AUTH LOGIN and AUTH-LOGIN
both still give me Unkown Command. But I found if I
EHLO instead of HELO
but then entering either journy101 or user jopurny101 drops the coenection. Conection closed by remote server.
May 14th, 2003, 10:08 PM
If its on the same system you shouldn't use POP. You should be able to connect to the mail server directly with out sending a HELO or EHLO , or loging in as that is all remote stuff... what OS is this running on?
Who is more trustworthy then all of the gurus or Buddha’s?
May 15th, 2003, 02:29 AM
Im, useing Windows 98. I can telnet to localhost on 25 and am abvle to send my emails to local users like journy101@localhost but when trying to send to an external domain is when it says im not local. Ive sucessfuly maid my php mail scripts before when sending only to my local address.
Should I provide a sniplet of my mnail code with server output?
I think my mial server behaves they way all servers do. If i set an acount in outlook on incomeing and outgoting localhost, i can login and send and recieve to anyone includeing my hotmail acounts. I guess what I need to know, would outlook not do the same thing, open a socket to 110, login and transfer SMTP commands?
May 15th, 2003, 03:47 AM
Got it working!!!!!!!
I setup outlook and watched what it did and I found my mistake, after EHLO anon, AUTH USEr I must base64 encode both username and password
When i did it in telnet i was typeing my username and pass in plain text. So now when I use the base64encode it works!!!!!!
$handle = fsockopen($smtp_server,$port);
fputs($handle, "EHLO $mydomain\r\n");
// SMTP authorization
fputs($handle, "AUTH LOGIN\r\n");
May 15th, 2003, 04:48 AM
argosoft does not require base64 encoding, plain text is fine, but where you were making your mistake was by logging into the pop server. The smtp server can be set to use the same username and password as the pop but loging into your pop account doesnt carry over to an smtp session. you must log into the smtp server itself. This your doing in the code you posted it has nothing to do with the encoding.
Bukhari:V3B48N826 “The Prophet said, ‘Isn’t the witness of a woman equal to half of that of a man?’ The women said, ‘Yes.’ He said, ‘This is because of the deficiency of a woman’s mind.’”
May 15th, 2003, 07:15 AM
I thought it was the base 64 because once i realized i could AUTH LOGIN (new command to my vocabulary) I tryed it and by typeing journy101 imediatly the conection droped in telnet. But when I looked at what outlook did, I saw the my username and pass were being encoded. So when I tryed with the codes that outlook sent after the AUTH LOGIN, i got in.

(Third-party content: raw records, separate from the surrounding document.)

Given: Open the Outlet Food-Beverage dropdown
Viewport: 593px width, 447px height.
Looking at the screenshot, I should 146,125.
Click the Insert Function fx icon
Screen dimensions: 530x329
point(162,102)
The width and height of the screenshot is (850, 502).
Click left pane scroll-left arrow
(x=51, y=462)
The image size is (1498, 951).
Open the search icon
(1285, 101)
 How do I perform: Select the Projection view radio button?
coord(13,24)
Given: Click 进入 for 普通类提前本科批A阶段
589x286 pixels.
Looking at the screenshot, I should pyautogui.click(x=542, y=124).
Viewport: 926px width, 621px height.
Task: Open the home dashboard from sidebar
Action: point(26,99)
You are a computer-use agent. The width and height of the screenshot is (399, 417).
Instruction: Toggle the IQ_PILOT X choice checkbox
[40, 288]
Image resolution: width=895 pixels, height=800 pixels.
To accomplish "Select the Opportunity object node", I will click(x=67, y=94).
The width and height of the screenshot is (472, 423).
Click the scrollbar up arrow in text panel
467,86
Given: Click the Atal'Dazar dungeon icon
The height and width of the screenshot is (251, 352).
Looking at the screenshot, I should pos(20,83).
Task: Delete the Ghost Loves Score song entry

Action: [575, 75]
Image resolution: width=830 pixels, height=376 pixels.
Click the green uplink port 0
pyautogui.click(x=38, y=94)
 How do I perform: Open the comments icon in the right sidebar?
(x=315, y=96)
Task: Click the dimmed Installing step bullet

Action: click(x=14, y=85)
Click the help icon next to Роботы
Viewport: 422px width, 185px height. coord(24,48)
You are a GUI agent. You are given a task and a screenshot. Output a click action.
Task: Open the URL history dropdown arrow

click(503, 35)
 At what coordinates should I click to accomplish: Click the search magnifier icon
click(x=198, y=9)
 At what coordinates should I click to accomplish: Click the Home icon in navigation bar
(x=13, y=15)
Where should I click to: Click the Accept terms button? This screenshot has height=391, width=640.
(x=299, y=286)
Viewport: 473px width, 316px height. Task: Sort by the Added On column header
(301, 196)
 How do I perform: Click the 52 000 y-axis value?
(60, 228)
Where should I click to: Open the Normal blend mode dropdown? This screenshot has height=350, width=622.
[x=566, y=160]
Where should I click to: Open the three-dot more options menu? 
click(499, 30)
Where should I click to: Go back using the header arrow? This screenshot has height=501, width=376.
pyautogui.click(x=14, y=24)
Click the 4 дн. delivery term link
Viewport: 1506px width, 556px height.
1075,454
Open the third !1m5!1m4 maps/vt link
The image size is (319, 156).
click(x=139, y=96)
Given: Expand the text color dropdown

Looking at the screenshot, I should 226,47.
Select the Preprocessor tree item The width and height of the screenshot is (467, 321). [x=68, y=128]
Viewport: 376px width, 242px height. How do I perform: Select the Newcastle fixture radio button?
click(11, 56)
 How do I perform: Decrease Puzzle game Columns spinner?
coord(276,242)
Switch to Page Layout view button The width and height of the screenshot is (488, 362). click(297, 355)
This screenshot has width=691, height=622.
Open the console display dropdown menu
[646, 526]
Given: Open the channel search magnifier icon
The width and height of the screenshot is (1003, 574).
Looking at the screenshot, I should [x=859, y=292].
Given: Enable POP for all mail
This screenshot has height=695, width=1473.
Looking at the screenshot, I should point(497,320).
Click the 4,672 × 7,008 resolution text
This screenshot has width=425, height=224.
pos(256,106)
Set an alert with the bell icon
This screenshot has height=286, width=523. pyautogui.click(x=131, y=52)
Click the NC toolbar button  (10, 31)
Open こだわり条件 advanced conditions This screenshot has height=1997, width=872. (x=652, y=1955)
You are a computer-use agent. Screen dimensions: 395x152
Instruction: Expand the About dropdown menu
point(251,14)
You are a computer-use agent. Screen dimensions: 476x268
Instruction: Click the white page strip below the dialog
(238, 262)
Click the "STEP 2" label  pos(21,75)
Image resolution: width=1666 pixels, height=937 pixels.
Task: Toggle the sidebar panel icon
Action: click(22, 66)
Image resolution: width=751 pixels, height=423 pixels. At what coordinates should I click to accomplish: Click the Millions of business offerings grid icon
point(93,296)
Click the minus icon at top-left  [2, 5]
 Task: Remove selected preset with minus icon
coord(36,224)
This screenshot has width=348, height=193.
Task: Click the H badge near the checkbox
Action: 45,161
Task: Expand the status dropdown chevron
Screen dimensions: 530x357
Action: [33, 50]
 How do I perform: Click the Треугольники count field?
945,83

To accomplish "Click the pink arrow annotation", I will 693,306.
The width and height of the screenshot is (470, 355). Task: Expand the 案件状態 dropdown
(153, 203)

base64encode is new to me, i discovered it a few days when learning about .htaccess and .htpasswds with my web server as I was trying to find ways of protecting directorys.
Im confused about the plain text, could it be that outlook uses base64 then? because when I watched outlook conect to my server what it entered after the AUTH LOGIN were not journy101 and my pass but funny codes, I used the same that outlook did but in telnet and it worked so I guessed it was prob base64. Working on my actual script right now, trying to find ways of geting around a conection reset by peer. seems after i open a socket and send data, i must gets before i can send again. But slowly i am learning.
Thank you all who helped me to track down my problem.